Desde París

Viajar por Europa es un laberinto cuyo trazado se renueva cada semana. Nadie sabe con certeza qué fronteras están abiertas y cuáles cerradas. Las buenas intenciones y la unidad de acción se enfriaron en el cajón de los recuerdos. Como ocurrió durante los peores momentos de la pandemia (de marzo a mayo), la Unión Europea vuelve a ser una caja de resonancia cacofónica. Cada Estado va por su camino contradiciendo incluso las recomendaciones del Centro Europeo de prevención y control de las enfermedades (ECDC). Este organismo etiqueta como rojas las zonas donde el total de infecciones es superior a 150 por cada 100.000 habitantes en un lapso de 14 días. En junio, la UE ratificó su política de cara a la apertura de las fronteras y con ello garantió la libre circulación en todo su territorio. En septiembre, aquella rectificación es un enredo. Los Estados miembros fijan a su antojo el acceso a sus territorios sin siquiera prevenir a sus vecinos. 

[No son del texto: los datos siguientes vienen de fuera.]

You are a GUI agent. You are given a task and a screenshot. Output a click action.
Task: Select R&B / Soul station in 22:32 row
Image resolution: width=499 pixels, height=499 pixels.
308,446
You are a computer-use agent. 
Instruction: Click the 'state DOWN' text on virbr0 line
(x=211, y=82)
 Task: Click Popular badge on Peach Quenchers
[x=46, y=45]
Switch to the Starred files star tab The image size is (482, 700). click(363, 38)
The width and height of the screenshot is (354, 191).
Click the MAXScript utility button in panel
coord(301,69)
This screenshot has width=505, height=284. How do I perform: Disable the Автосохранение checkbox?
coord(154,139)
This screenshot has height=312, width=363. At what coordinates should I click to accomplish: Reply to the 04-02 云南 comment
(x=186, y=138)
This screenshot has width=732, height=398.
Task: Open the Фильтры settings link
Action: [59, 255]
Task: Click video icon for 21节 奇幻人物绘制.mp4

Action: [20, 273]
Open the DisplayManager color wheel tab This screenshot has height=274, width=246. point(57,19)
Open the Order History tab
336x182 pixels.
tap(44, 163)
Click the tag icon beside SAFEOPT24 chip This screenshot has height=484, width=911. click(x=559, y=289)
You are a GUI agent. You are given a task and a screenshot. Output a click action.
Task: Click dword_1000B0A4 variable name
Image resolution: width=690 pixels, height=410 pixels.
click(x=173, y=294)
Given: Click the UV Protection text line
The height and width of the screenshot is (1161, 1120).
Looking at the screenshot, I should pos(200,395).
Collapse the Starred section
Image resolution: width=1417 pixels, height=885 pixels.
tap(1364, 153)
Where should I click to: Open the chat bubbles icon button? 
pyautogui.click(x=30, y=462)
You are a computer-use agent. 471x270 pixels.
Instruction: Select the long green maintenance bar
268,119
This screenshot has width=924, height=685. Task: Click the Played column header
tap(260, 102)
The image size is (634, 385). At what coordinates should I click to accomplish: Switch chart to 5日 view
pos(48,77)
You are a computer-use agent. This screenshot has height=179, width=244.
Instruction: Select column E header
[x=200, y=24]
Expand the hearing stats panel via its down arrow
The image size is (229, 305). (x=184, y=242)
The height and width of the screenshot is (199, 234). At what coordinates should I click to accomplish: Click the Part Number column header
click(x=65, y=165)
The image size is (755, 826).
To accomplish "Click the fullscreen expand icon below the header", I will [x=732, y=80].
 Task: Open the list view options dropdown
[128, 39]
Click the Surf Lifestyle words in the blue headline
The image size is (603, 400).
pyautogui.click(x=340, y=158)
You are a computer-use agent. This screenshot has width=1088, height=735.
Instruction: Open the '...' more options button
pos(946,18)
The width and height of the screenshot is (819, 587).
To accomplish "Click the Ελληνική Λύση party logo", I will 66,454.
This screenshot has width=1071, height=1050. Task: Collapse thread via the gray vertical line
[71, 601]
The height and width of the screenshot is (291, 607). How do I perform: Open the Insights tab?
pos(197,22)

El pánico ante la posibilidad de una segunda ola de covid-19 enturbió las políticas sanitarias y las medidas favorables a la circulación que las acompañan. Desplazarse dentro de la unión es un juego de adivinanzas. Ni con un mapa de las zonas, ni con los datos actualizados por las cancillerías se tiene garantizada la entrada a ciertos países: distintos países, entre ellos Francia, no restringen el acceso a los viajeros oriundos de otras naciones de la Unión. En cambio, Dinamarca les cierra la entrada a los viajeros franceses, Hungría tiene cerradas sus fronteras mientras que Alemania, República Checa, Eslovaquia, Italia, Rumania, Países Bajos, Grecia o Chipre aplican limitaciones que cambian según los días, los países de proveniencia o el lugar desde la cual se viajó. Bruselas y Berlín desaconsejan a sus ciudadanos viajar a Paris y sus suburbios y tampoco aceptan con plenitud el ingreso de personas que salieron desde esos puntos. En las grandes ciudades de España, Italia o Francia el tapabocas es obligatorio en el exterior y en el interior, pero no así en Austria o los Países Bajos. En cuanto a Bélgica, únicamente en Bruselas la máscara es imperativa, no en el resto del país. Irlanda obliga a un aislamiento de 15 días a los extranjeros comunitarios, incluso en caso de test negativo. En Grecia, los testeos son aleatorios al llegar al país y si son positivos hay que cumplir una cuarentena en un hotel. En Alemania, los 14 días de aislamiento han bajado ahora a 5.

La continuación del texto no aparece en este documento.